**Task requirements:**
Each of the entries should be retyped precisely as it appears.

Pixel coordinate grounding data

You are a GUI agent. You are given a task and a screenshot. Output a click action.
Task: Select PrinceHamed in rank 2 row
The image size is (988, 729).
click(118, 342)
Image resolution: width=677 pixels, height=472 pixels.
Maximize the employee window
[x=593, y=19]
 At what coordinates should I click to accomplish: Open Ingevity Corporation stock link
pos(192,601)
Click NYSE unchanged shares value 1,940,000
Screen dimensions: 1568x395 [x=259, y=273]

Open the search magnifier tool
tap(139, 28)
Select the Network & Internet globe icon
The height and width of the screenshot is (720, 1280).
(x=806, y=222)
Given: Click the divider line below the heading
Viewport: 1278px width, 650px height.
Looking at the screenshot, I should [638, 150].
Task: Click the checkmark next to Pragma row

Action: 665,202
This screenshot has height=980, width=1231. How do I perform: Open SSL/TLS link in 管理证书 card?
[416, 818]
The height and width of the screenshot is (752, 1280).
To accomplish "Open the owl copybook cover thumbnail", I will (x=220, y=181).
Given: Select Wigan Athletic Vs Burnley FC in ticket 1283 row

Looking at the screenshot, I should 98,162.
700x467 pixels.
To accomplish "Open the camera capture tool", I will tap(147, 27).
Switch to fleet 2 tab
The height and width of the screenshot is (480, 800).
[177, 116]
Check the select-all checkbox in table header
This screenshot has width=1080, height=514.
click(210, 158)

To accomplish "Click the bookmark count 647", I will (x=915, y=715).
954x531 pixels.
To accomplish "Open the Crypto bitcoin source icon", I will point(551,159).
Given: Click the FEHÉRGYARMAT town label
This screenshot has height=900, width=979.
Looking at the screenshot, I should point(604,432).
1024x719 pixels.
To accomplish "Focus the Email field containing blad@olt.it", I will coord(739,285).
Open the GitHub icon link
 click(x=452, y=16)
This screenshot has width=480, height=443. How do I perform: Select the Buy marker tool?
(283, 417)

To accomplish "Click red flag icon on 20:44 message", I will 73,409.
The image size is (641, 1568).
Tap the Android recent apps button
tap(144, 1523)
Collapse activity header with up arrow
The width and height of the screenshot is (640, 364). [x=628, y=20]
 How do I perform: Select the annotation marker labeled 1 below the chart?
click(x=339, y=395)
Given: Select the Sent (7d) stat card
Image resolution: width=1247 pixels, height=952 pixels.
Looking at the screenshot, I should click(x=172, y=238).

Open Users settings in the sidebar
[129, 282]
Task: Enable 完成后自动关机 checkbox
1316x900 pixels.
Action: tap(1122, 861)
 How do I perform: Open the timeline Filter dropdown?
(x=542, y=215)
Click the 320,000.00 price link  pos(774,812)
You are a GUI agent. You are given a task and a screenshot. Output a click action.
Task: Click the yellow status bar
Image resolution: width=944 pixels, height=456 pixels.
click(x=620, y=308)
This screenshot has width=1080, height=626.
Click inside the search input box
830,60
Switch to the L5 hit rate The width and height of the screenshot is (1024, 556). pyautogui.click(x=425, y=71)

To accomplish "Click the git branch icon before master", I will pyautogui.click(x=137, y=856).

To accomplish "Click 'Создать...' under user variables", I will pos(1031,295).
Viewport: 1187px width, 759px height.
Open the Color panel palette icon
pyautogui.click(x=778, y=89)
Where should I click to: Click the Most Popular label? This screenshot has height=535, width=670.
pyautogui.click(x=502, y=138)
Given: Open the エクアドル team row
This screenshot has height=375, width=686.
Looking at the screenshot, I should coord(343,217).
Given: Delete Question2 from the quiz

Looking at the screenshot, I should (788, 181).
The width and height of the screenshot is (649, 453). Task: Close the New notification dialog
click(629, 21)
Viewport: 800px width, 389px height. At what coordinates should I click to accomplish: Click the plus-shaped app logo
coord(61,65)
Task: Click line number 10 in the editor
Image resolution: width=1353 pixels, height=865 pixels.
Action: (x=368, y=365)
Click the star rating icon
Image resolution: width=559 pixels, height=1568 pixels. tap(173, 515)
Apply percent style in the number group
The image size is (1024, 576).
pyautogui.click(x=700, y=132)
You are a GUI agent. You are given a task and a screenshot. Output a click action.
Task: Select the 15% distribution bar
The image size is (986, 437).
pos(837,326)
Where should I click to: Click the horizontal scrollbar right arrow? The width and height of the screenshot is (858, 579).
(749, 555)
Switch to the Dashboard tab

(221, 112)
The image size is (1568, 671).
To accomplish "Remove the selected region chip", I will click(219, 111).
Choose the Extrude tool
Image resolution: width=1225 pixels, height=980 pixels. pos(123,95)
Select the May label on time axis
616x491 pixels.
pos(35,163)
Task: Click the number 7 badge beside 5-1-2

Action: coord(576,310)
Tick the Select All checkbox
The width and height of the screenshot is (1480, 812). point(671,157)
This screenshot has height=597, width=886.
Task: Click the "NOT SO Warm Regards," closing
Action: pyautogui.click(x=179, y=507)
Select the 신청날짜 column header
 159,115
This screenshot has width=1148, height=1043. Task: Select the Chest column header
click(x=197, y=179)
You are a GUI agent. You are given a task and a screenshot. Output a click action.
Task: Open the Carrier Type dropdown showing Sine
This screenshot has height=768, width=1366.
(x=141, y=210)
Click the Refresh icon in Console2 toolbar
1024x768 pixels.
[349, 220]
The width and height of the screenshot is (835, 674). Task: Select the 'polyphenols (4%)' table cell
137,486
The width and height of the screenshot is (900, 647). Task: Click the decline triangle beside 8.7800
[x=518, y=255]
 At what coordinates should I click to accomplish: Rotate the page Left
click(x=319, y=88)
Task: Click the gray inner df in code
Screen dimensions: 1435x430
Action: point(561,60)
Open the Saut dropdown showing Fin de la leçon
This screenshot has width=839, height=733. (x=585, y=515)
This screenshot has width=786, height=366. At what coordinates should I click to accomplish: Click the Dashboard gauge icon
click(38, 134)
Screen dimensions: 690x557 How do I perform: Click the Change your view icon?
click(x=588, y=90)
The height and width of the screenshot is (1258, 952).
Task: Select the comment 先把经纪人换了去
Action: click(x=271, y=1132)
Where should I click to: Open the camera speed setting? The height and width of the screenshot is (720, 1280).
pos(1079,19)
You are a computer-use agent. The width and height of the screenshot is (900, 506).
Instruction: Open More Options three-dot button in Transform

**Result of this task:**
You are a GUI agent. You are given a task and a screenshot. Output a click action.
Task: Select PrinceHamed in rank 2 row
The image size is (988, 729).
click(118, 342)
Image resolution: width=677 pixels, height=472 pixels.
Maximize the employee window
[x=593, y=19]
 At what coordinates should I click to accomplish: Open Ingevity Corporation stock link
pos(192,601)
Click NYSE unchanged shares value 1,940,000
Screen dimensions: 1568x395 [x=259, y=273]

Open the search magnifier tool
tap(139, 28)
Select the Network & Internet globe icon
The height and width of the screenshot is (720, 1280).
(x=806, y=222)
Given: Click the divider line below the heading
Viewport: 1278px width, 650px height.
Looking at the screenshot, I should [638, 150].
Task: Click the checkmark next to Pragma row

Action: 665,202
This screenshot has height=980, width=1231. How do I perform: Open SSL/TLS link in 管理证书 card?
[416, 818]
The height and width of the screenshot is (752, 1280).
To accomplish "Open the owl copybook cover thumbnail", I will (x=220, y=181).
Given: Select Wigan Athletic Vs Burnley FC in ticket 1283 row

Looking at the screenshot, I should 98,162.
700x467 pixels.
To accomplish "Open the camera capture tool", I will tap(147, 27).
Switch to fleet 2 tab
The height and width of the screenshot is (480, 800).
[177, 116]
Check the select-all checkbox in table header
This screenshot has width=1080, height=514.
click(210, 158)

To accomplish "Click the bookmark count 647", I will (x=915, y=715).
954x531 pixels.
To accomplish "Open the Crypto bitcoin source icon", I will point(551,159).
Given: Click the FEHÉRGYARMAT town label
This screenshot has height=900, width=979.
Looking at the screenshot, I should point(604,432).
1024x719 pixels.
To accomplish "Focus the Email field containing blad@olt.it", I will coord(739,285).
Open the GitHub icon link
 click(x=452, y=16)
This screenshot has width=480, height=443. How do I perform: Select the Buy marker tool?
(283, 417)

To accomplish "Click red flag icon on 20:44 message", I will 73,409.
The image size is (641, 1568).
Tap the Android recent apps button
tap(144, 1523)
Collapse activity header with up arrow
The width and height of the screenshot is (640, 364). [x=628, y=20]
 How do I perform: Select the annotation marker labeled 1 below the chart?
click(x=339, y=395)
Given: Select the Sent (7d) stat card
Image resolution: width=1247 pixels, height=952 pixels.
Looking at the screenshot, I should click(x=172, y=238).

Open Users settings in the sidebar
[129, 282]
Task: Enable 完成后自动关机 checkbox
1316x900 pixels.
Action: tap(1122, 861)
 How do I perform: Open the timeline Filter dropdown?
(x=542, y=215)
Click the 320,000.00 price link  pos(774,812)
You are a GUI agent. You are given a task and a screenshot. Output a click action.
Task: Click the yellow status bar
Image resolution: width=944 pixels, height=456 pixels.
click(x=620, y=308)
This screenshot has width=1080, height=626.
Click inside the search input box
830,60
Switch to the L5 hit rate The width and height of the screenshot is (1024, 556). pyautogui.click(x=425, y=71)

To accomplish "Click the git branch icon before master", I will pyautogui.click(x=137, y=856).

To accomplish "Click 'Создать...' under user variables", I will pos(1031,295).
Viewport: 1187px width, 759px height.
Open the Color panel palette icon
pyautogui.click(x=778, y=89)
Where should I click to: Click the Most Popular label? This screenshot has height=535, width=670.
pyautogui.click(x=502, y=138)
Given: Open the エクアドル team row
This screenshot has height=375, width=686.
Looking at the screenshot, I should coord(343,217).
Given: Delete Question2 from the quiz

Looking at the screenshot, I should (788, 181).
The width and height of the screenshot is (649, 453). Task: Close the New notification dialog
click(629, 21)
Viewport: 800px width, 389px height. At what coordinates should I click to accomplish: Click the plus-shaped app logo
coord(61,65)
Task: Click line number 10 in the editor
Image resolution: width=1353 pixels, height=865 pixels.
Action: (x=368, y=365)
Click the star rating icon
Image resolution: width=559 pixels, height=1568 pixels. tap(173, 515)
Apply percent style in the number group
The image size is (1024, 576).
pyautogui.click(x=700, y=132)
You are a GUI agent. You are given a task and a screenshot. Output a click action.
Task: Select the 15% distribution bar
The image size is (986, 437).
pos(837,326)
Where should I click to: Click the horizontal scrollbar right arrow? The width and height of the screenshot is (858, 579).
(749, 555)
Switch to the Dashboard tab

(221, 112)
The image size is (1568, 671).
To accomplish "Remove the selected region chip", I will click(219, 111).
Choose the Extrude tool
Image resolution: width=1225 pixels, height=980 pixels. pos(123,95)
Select the May label on time axis
616x491 pixels.
pos(35,163)
Task: Click the number 7 badge beside 5-1-2

Action: coord(576,310)
Tick the Select All checkbox
The width and height of the screenshot is (1480, 812). point(671,157)
This screenshot has height=597, width=886.
Task: Click the "NOT SO Warm Regards," closing
Action: pyautogui.click(x=179, y=507)
Select the 신청날짜 column header
 159,115
This screenshot has width=1148, height=1043. Task: Select the Chest column header
click(x=197, y=179)
You are a GUI agent. You are given a task and a screenshot. Output a click action.
Task: Open the Carrier Type dropdown showing Sine
This screenshot has height=768, width=1366.
(x=141, y=210)
Click the Refresh icon in Console2 toolbar
1024x768 pixels.
[349, 220]
The width and height of the screenshot is (835, 674). Task: Select the 'polyphenols (4%)' table cell
137,486
The width and height of the screenshot is (900, 647). Task: Click the decline triangle beside 8.7800
[x=518, y=255]
 At what coordinates should I click to accomplish: Rotate the page Left
click(x=319, y=88)
Task: Click the gray inner df in code
Screen dimensions: 1435x430
Action: point(561,60)
Open the Saut dropdown showing Fin de la leçon
This screenshot has width=839, height=733. (x=585, y=515)
This screenshot has width=786, height=366. At what coordinates should I click to accomplish: Click the Dashboard gauge icon
click(38, 134)
Screen dimensions: 690x557 How do I perform: Click the Change your view icon?
click(x=588, y=90)
The height and width of the screenshot is (1258, 952).
Task: Select the comment 先把经纪人换了去
Action: click(x=271, y=1132)
Where should I click to: Open the camera speed setting? The height and width of the screenshot is (720, 1280).
pos(1079,19)
You are a computer-use agent. The width and height of the screenshot is (900, 506).
Instruction: Open More Options three-dot button in Transform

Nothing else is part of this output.